A Escola Portuguesa de Macau (EPM) confirmou que o uso de telemóveis no interior do estabelecimento de ensino vai sofrer restrições no actual ano lectivo de 2025/2026, em conformidade com orientações emanadas pela Direcção dos Serviços de Educação e Desenvolvimento da Juventude (DSEDJ). Os aparelhos electrónicos deverão ser deixados num cacifo à entrada da escola, onde será disponibilizado um telefone fixo para casos de emergência. As únicas excepções à regra são “situações excepcionais” comunicadas atempadamente pelos pais ou a utilização do telemóvel para “fins pedagógicos”.
A Escola Portuguesa de Macau (EPM) vai passar a proibir a utilização de telemóveis no interior do estabelecimento de ensino já a partir de hoje, com o início do novo ano lectivo na instituição. A medida surge no seguimento de um longo processo de auscultação entre a EPM e os encarregados de educação e a comunidade educativa.
Num comunicado publicado esta quinta-feira na página electrónica da escola, endereçado aos pais e encarregados de educação, o director Acácio Azevedo de Brito informa que os alunos da EPM devem desligar os telemóveis à entrada na escola e colocá-los em cacifos “que lá se encontram para esse efeito”. Os aparelhos só podem ser retirados dos cacifos na pausa do almoço e aquando do regresso a casa, permanecendo inacessíveis durante os intervalos. Em caso de emergência, os alunos devem utilizar um telefone fixo disponibilizado à entrada da escola, junto do porteiro.
O comunicado prevê ainda “situações excepcionais” em que os estudantes necessitem de utilizar o telemóvel durante o período de aulas, alertando que, nesses casos, o encarregado de educação será responsável por informar “atempadamente” o Director de Turma por escrito.
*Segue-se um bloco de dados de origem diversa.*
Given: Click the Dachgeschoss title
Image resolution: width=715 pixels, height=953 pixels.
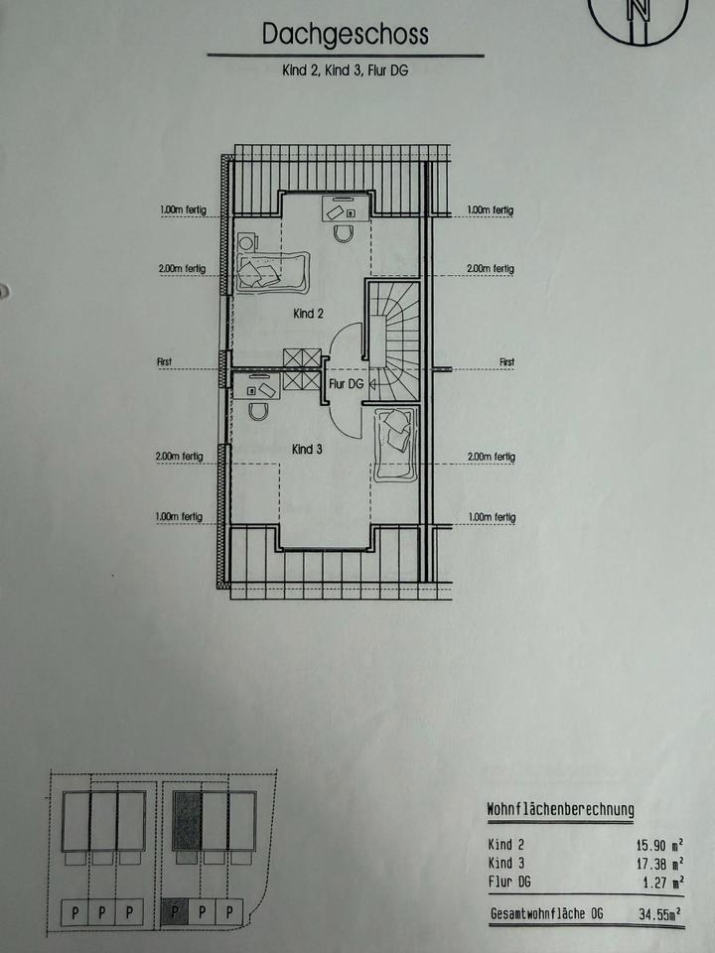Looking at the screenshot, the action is pos(346,36).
Outra excepção é aberta para “fins de aprendizagem”, em que a eventual utilização do telemóvel poderá ser feita sob a orientação dos docentes.
Na mesma nota, lê-se que as medidas foram definidas em cumprimento das orientações emanadas pela Direcção dos Serviços de Educação e Desenvolvimento da Juventude (DSEDJ) – que, recorde-se, no início do ano já tinha anunciado a intenção de restringir o uso de telemóveis e de dispositivos electrónicos nas escolas de ensino secundário em Macau. As orientações agora publicadas pela EPM não revelam, porém, sanções ou medidas disciplinares para os alunos que as desrespeitem.
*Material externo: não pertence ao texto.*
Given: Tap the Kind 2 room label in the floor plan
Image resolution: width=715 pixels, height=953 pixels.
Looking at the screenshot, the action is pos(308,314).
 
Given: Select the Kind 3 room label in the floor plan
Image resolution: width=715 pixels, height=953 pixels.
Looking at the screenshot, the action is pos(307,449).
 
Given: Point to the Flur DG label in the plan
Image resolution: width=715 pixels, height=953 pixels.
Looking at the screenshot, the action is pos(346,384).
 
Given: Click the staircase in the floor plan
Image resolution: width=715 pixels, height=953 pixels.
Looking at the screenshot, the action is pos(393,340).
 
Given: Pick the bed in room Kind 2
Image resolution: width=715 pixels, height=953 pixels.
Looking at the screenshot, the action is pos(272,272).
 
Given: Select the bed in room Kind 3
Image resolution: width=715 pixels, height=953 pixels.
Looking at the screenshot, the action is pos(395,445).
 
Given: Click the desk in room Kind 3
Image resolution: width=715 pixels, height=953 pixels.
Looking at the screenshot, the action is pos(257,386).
MEDIDAS SURGEM APÓS PROCESSO DE “AUSCULTAÇÃO” E “SENSIBILIZAÇÃO”
Em Janeiro, a EPM enviou questionários aos encarregados de educação com o propósito de recolher opiniões e sugestões anónimas sobre a proibição dos telemóveis na escola, exceptuando situações de emergência ou actividades pedagógicas.
No documento, a escola questionava os pais quanto à fundamentação para a posição escolhida (“concordo”, “discordo”, “indiferente” ou “não tenho opinião formada”), pedia que explicitassem as preocupações relevantes (por exemplo, dificuldade acrescida em acompanhar as actividades escolares ou o impacto na socialização dos alunos) e abria espaço a sugestões alternativas para a “gestão responsável” e “uso controlado” dos telemóveis nas instalações escolares.
Mais tarde, em Março, Acácio Azevedo de Brito revelou à TDM que a direcção da escola se encontrava em reuniões com as autoridades de Macau e de Lisboa e que a decisão seria tomada em articulação com a comunidade de pais e a comunidade educativa, após a “auscultação” e a “sensibilização” das mesmas. Referiu, porém, que “os telemóveis [actualmente] também servem fins pedagógicos” e que a sua utilização poderia ser permitida nestas situações – o que veio agora a confirmar-se com o anúncio das novas medidas.
No passado mês de Maio, Kong Chi Meng, director da DSEDJ, afirmou em declarações ao canal chinês da Rádio Macau que, no ano lectivo de 2025/2026, seriam introduzidas directrizes sobre o uso de telemóveis nas escolas. Segundo o responsável, a medida abrangeria todas as escolas de Macau e tinha como objectivos a redução do tempo de ecrã entre os alunos e a eliminação de distrações e conteúdos não relacionados com as actividades pedagógicas.
De acordo com dados avançados por esta fonte, cerca de 50 escolas já teriam sido equipadas com os instrumentos necessários à gestão dos telemóveis (como cacifos), sendo que as medidas específicas de restrição ficavam ao critério de cada escola. “Cada escola pode ter práticas diferentes. Para as escolas que têm restrições de espaço e não podem instalar os cacifos para telemóveis, podem adaptar-se às suas condições para escolher uma forma diferente de gestão, como malas para guardar o telemóvel instaladas na parede. Não temos uma exigência fixa para a implementação”, vincou, na ocasião.